Dodatek nr 10: Liam

502 45 8
                                    

Przedostatnia już scena na prośbę wiolaax: Chciałabym również przeczytać jaka jest reakcja Liama na wiadomość, że Cass go "zdradziła" oraz jego reakcja na jej chorobę :).

Pozwoliłam sobie rozdzielić to na dwie części, więc póki co zapraszam na fragment o tym, jak Liam dowiaduje się o "zdradzie".

***

Coś było nie tak. Cholera, czułem, że coś się działo i wiedziałem, że Cass nie mówi mi prawdy. Chciałem jej wierzyć, kiedy mówiła, że po prostu zaprzyjaźniła się z Andym i tylko dlatego często się spotykają, ale coś mi w tym wszystkim nie pasowało. I jeśli ona nie chciała mi powiedzieć, co się tak naprawdę dzieje, być może on to zrobi. Przynajmniej taką miałem nadzieję, dlatego nie myśląc wiele po prostu wsiadłem do auta i ruszyłem pod jego dom. Miałem szczęście, bo jego samochód stał na podjeździe. Opuściłem swój pojazd i pewnym krokiem skierowałem się pod drzwi, od razu wciskając dzwonek. Wcisnąłem dłonie w kieszenie kurtki, by ukryć zdenerwowanie. Nie czekałem długo zanim Brown pojawił się w drzwiach, ubrany jedynie w dresowe spodnie.
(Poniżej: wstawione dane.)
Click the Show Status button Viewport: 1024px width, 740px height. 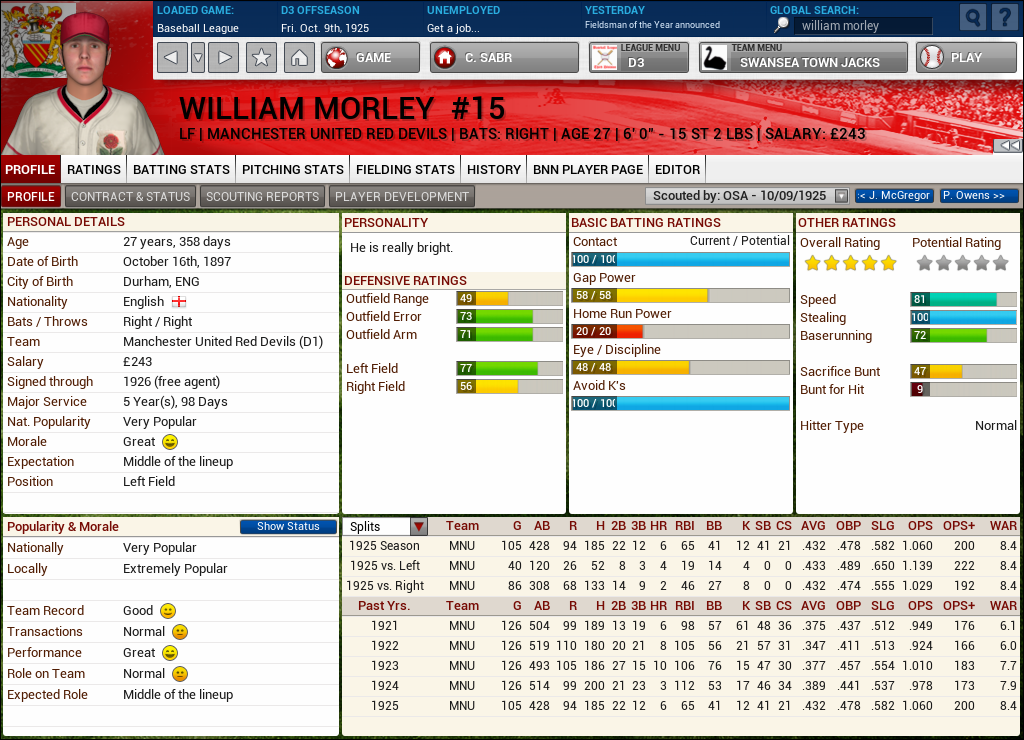[x=288, y=526]
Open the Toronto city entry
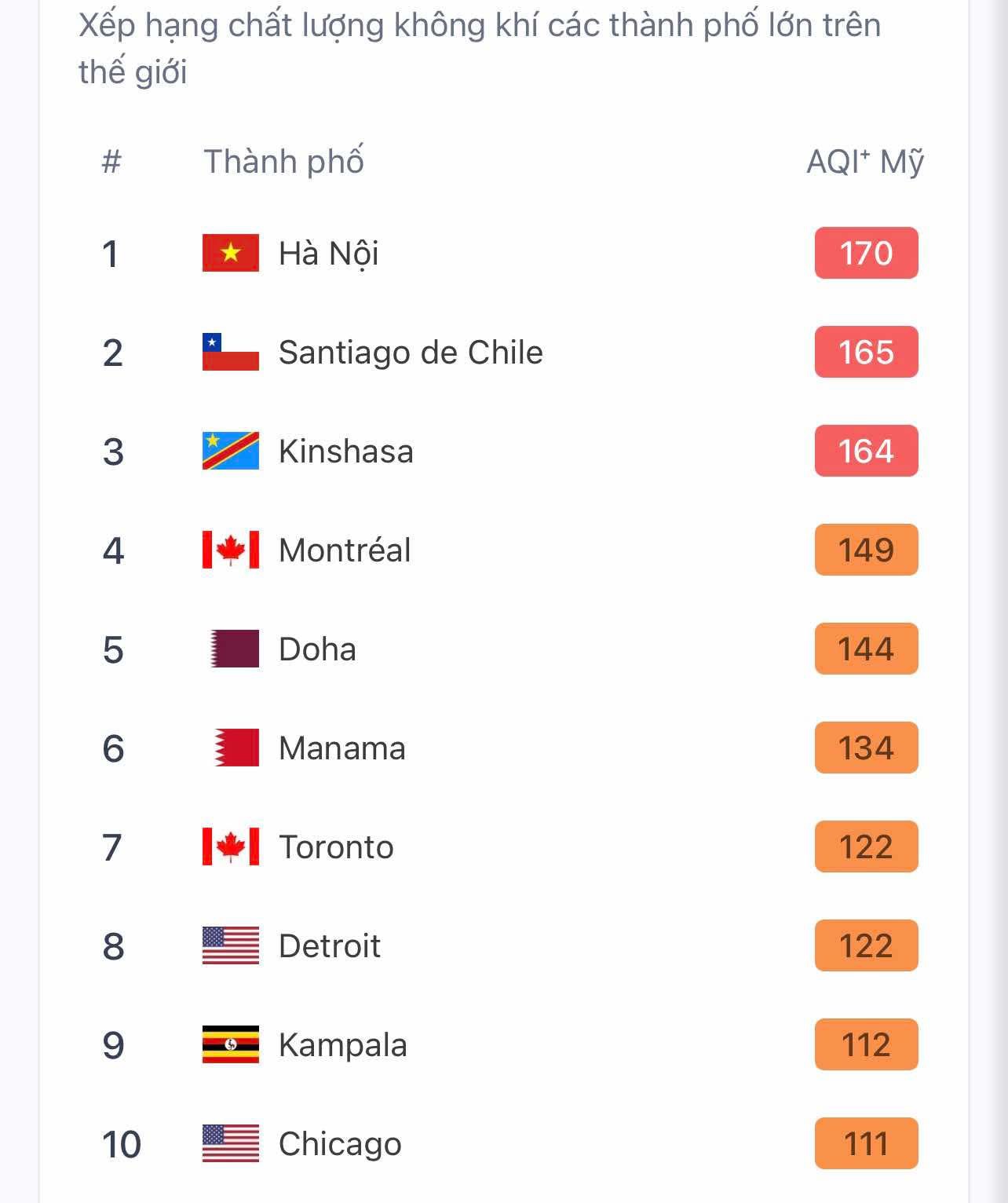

- Liam. - Był mocno zaskoczony moją obecnością. Spojrzał nerwowo do środka mieszkania, a potem znowu na mnie. - Co tu robisz?

- Mogę wejść? - zapytałem. Chyba nie zamierzał mnie trzymać w progu. - Chciałem porozmawiać.

- Umm... Tak, jasne. Wejdź. - Odsunął się i przepuścił mnie. Wszedłem do środka, kierując się za jego wskazówką do salonu.

- Nie będę przedłużał. Chodzi o Cass - powiedziałem od razu.

-Tak myślałem. - Uśmiechnął się lekko. - Nie wiem, co dokładnie wiesz, więc może... - Urwał, kiedy gdzieś w domu rozległ się trzask drzwi.

- Masz gościa? Jeśli przyszedłem nie w porę, to... - Tym razem to ja urwałem, słysząc tak dobrze znany mi głos.

- Wiesz, Andy, chyba zacznę nosić w torbie zapasowe spodnie bo w tych twoich wyglądam jak klaun - zaśmiała się i już po chwili weszła do salonu. Uśmiech z jej twarzy zniknął, kiedy mnie zobaczyła. Co do cholery?! Miała na sobie jego ubrania. Jego koszulkę i jego spodenki. Jej włosy były mokre. Tak, jak i jego.

Wszystko zaczęło mi się składać w całość. Te ich wszystkie spotkania, niby nic nie znaczące. Niby przyjacielskie. Kłamała mi prosto w oczy mówiąc, że nic się nie dzieje, że wszystko jest w porządku. A ja wmawiałem sobie, że to tylko ja mam urojenia. Że coś sobie ubzdurałem, bo przecież nie zrobiłaby mi tego. Przecież mnie kochała. Przecież by mnie nie zdradziła. Najwyraźniej nie mogłem się bardziej pomylić.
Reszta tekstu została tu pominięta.